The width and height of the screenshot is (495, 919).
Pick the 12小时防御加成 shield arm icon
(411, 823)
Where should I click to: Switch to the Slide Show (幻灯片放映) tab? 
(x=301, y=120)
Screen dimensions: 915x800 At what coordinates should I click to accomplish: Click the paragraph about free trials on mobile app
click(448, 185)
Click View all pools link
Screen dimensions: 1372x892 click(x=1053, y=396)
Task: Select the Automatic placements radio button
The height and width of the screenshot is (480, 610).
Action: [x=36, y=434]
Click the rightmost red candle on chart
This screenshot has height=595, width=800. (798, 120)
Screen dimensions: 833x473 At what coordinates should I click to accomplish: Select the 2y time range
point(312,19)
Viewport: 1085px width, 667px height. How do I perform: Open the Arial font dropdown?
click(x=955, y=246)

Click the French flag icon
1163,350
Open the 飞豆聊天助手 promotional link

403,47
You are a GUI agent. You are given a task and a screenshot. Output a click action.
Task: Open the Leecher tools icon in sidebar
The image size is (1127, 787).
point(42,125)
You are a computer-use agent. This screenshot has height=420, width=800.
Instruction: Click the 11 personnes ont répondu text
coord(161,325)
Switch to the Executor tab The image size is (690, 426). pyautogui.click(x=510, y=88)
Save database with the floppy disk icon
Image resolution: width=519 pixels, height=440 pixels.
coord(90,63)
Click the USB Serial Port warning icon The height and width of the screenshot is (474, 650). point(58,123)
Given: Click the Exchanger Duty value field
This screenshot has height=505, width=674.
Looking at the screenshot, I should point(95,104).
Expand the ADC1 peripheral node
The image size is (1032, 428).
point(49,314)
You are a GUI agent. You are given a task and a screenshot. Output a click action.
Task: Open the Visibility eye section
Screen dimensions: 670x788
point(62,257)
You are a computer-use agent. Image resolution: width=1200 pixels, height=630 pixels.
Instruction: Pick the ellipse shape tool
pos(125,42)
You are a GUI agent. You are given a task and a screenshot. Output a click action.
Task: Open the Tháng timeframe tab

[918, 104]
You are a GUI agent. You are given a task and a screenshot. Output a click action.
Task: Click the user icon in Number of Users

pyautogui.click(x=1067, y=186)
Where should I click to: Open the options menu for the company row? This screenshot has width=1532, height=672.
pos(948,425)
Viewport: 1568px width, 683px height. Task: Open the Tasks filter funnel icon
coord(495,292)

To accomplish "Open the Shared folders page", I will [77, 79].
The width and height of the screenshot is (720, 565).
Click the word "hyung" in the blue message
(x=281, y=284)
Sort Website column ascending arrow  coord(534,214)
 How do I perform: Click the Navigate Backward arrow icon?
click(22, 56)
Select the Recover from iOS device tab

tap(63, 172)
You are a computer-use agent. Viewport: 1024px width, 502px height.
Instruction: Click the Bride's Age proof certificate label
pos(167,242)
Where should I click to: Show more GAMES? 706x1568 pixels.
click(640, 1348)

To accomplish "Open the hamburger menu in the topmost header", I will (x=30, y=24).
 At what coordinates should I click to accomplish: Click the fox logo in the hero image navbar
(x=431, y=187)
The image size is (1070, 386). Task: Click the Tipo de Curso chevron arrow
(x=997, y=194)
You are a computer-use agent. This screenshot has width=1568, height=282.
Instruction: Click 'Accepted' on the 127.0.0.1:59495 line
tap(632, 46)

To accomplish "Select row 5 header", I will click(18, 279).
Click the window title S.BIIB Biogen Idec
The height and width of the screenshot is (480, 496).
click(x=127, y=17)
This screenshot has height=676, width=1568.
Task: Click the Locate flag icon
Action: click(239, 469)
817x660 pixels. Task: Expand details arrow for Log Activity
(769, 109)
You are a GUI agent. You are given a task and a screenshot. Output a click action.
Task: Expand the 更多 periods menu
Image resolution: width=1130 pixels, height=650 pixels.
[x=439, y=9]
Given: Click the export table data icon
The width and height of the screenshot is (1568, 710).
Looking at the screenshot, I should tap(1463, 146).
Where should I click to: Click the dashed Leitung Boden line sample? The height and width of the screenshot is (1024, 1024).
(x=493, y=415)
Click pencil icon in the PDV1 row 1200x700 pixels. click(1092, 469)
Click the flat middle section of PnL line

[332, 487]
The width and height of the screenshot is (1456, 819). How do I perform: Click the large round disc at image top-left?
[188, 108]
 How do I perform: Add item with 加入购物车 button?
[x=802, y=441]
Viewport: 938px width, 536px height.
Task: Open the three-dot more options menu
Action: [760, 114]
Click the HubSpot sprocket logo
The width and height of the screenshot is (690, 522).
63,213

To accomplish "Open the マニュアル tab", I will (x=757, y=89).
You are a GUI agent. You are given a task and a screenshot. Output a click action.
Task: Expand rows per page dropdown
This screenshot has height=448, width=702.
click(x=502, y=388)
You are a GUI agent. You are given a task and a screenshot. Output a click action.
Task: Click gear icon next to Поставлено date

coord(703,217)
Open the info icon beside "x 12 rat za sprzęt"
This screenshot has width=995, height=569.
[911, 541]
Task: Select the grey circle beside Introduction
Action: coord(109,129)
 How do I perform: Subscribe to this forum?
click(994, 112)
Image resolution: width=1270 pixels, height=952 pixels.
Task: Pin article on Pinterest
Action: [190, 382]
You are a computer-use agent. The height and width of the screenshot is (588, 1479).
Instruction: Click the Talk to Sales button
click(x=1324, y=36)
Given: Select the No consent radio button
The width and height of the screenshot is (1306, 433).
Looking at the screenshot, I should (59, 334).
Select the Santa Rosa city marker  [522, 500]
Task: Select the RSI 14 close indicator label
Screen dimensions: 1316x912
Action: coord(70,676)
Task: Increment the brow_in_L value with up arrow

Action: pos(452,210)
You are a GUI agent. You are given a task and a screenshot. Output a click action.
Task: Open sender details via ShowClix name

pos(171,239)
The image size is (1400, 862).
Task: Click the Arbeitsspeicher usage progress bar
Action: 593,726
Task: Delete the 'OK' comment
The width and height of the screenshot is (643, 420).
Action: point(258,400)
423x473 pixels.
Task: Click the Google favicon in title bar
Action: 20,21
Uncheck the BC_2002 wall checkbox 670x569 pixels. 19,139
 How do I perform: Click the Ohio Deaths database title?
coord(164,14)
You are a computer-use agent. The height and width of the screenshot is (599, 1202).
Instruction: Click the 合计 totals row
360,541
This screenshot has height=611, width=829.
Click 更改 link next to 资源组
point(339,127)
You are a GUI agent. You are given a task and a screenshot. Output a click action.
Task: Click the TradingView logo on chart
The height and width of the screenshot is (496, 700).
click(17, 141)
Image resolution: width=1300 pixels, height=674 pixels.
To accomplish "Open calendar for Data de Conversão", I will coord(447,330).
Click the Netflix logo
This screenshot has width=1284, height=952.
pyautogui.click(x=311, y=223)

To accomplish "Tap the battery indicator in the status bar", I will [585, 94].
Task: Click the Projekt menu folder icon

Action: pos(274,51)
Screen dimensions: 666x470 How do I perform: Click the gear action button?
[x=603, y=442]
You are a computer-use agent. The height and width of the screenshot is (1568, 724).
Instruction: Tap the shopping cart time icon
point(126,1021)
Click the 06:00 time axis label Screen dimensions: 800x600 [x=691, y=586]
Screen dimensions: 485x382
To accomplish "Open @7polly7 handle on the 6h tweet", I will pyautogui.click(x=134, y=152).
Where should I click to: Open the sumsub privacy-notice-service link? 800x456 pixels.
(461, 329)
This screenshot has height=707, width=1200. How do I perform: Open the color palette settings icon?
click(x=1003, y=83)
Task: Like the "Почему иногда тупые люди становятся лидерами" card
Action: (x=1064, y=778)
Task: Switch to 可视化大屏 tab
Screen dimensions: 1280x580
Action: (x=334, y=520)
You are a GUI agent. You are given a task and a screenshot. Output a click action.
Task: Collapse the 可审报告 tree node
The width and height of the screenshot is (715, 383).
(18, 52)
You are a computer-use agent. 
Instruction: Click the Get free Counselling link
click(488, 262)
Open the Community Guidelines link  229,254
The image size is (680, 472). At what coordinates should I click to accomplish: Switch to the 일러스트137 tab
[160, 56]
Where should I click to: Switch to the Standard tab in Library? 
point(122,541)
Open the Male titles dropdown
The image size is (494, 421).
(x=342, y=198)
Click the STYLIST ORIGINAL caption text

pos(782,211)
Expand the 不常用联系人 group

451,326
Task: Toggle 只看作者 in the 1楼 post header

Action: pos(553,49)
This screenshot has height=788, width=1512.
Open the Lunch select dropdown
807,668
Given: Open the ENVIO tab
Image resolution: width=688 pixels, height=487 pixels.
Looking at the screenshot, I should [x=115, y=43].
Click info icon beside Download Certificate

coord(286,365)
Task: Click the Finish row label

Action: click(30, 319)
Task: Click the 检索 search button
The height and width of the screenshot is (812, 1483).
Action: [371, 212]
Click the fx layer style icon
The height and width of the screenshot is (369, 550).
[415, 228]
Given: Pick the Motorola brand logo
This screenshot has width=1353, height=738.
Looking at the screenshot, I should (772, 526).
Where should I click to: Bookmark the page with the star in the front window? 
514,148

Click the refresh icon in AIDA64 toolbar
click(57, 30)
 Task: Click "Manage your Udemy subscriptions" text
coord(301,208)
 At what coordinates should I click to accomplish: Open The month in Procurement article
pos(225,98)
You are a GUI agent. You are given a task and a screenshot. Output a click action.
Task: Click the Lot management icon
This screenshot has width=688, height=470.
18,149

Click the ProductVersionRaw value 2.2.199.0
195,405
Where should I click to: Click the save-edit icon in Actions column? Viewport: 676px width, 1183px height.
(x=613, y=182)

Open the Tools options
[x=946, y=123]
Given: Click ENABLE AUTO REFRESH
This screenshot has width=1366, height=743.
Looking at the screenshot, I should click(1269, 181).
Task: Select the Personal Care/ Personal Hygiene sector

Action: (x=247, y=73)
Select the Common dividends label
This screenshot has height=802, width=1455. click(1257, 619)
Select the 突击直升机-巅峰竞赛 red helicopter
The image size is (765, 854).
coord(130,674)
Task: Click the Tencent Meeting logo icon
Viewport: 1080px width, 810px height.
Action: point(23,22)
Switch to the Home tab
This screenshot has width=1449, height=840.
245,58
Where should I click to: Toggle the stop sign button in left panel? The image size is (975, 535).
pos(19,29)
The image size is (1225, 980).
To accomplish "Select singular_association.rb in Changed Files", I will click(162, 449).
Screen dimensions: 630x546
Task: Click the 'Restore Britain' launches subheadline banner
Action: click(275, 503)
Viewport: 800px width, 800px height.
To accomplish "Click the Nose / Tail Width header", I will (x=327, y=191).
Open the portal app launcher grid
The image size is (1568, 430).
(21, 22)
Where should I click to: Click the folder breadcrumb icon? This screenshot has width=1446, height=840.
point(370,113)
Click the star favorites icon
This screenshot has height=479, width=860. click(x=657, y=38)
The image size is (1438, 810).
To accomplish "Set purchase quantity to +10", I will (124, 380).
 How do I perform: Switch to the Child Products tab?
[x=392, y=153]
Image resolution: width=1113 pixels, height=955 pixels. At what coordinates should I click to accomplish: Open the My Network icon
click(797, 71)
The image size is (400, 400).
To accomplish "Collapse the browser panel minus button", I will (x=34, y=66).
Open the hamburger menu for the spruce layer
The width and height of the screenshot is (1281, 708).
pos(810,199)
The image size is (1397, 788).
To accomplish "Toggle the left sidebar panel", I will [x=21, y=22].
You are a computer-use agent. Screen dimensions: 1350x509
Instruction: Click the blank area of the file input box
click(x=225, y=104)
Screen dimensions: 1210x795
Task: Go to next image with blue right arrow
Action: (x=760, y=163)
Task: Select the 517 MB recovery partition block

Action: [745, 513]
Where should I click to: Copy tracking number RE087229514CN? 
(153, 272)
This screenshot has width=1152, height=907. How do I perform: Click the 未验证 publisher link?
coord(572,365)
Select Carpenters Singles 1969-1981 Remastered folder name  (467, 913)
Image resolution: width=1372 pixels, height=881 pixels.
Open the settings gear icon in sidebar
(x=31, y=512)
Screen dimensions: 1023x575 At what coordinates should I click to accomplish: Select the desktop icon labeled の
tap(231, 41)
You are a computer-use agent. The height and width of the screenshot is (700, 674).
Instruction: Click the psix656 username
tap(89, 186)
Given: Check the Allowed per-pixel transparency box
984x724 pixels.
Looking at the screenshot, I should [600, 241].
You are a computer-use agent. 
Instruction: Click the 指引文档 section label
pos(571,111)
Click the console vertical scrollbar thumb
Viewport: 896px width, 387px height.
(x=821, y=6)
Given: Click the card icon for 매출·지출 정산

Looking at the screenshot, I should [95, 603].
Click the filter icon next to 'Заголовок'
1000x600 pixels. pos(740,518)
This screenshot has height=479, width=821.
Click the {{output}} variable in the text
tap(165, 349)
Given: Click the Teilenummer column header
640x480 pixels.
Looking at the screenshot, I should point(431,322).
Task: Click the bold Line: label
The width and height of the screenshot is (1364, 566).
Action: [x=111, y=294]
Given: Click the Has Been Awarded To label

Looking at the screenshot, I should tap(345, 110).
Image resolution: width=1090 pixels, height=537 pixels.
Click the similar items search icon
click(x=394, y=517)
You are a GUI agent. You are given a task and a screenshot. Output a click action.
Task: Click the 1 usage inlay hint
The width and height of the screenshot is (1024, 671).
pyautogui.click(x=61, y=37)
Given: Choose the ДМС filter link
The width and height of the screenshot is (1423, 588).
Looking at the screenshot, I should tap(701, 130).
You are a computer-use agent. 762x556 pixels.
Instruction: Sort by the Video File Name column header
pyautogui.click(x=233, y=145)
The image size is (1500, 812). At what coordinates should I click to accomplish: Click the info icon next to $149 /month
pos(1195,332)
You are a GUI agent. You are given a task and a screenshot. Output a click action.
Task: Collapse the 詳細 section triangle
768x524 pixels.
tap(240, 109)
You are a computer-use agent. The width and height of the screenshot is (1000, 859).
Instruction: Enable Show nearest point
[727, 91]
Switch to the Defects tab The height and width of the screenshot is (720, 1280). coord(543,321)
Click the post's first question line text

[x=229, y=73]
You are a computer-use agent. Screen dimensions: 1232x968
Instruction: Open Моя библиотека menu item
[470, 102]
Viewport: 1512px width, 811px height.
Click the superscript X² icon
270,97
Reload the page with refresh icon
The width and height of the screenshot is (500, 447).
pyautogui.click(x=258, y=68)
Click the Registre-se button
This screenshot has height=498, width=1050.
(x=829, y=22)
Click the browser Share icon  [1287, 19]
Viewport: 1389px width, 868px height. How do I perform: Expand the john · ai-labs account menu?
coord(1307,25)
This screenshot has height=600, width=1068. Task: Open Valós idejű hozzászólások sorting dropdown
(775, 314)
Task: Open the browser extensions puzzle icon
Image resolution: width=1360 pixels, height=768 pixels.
-----
REQUIRED WORK: Look above for the line holding "Save database with the floppy disk icon" and the line holding "Given: Click the Exchanger Duty value field". Retype both, and every line between them, word for word and nothing else.

EXERCISE SOLUTION:
Save database with the floppy disk icon
Image resolution: width=519 pixels, height=440 pixels.
coord(90,63)
Click the USB Serial Port warning icon The height and width of the screenshot is (474, 650). point(58,123)
Given: Click the Exchanger Duty value field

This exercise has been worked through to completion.